As we move to higher penetrations of wind and solar on the grid, there arises a significant question as to how much the remaining conventional resources on the grid can respond to rapid changes in wind and solar production, in other words, how well they can “ramp”. And today, the most significant test of California’s grid and its ramping capabilities to date came, in the form of a partial eclipse.
Between roughly 9-11:30 AM local time, the shadow of the moon obscured the sun from 76% to 56% across the state, causing a significant decline in the roughly 18 GW of solar that is online. According to charts by California ISO, solar going off-line meant that the system needed a temporary 5 GW injection of extra power.
The result? Not much. “Things went really really well,” noted California Independent System Operator (CAISO) VP of Operations Eric Schmitt. “Our market performed very well, with very little operator intervention.”
ISO was not able to say exactly the portion of various resources that went into addressing power needs during the eclipse, except that it included extra hydroelectric power and natural gas generation. CAISO has declined to comment on the role of battery storage, but Schmitt stated that the “relationship of resources is what we anticipated”. CAISO also notes that it did not put a call out for demand response.
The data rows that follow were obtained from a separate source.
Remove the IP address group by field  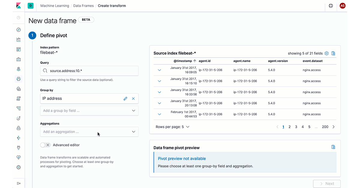(x=133, y=98)
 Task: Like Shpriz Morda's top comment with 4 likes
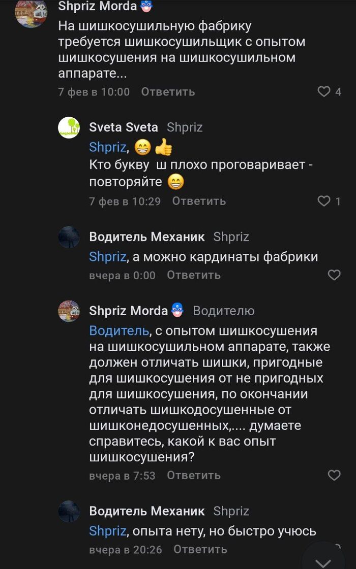coord(324,92)
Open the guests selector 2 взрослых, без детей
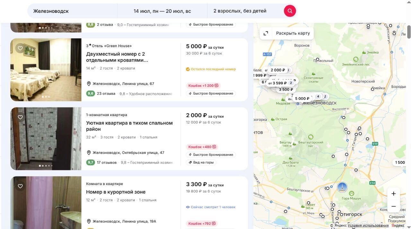Screen dimensions: 411x229 240,11
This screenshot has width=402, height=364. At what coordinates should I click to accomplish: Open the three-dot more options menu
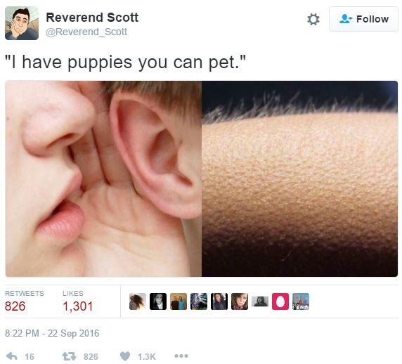[181, 356]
The extra 5 GW included resources from out of state, provided through the regional Energy Imbalance Market (EIM) initiated by CAISO. On a conference call which started at around 11:30 local time, CAISO noted that once the sun returned, California began to export on the EIM.
Additionally, this led to a period of negative prices and limited curtailment of solar. California experiences recurring negative prices due to a combination of variable generation from wind and solar an inflexible resources and operating practices, which includes 24/7 output from the state’s sole remaining nuclear power plant.
CAISO says that while the event was challenging, that it remains ready for “anything”. Schmitt credits “planning, planning and more planning” for the event, and if planning can allow the grid operator to handle such an unusual event with no problems, it bodes well for a future of integrating large amounts of wind and solar.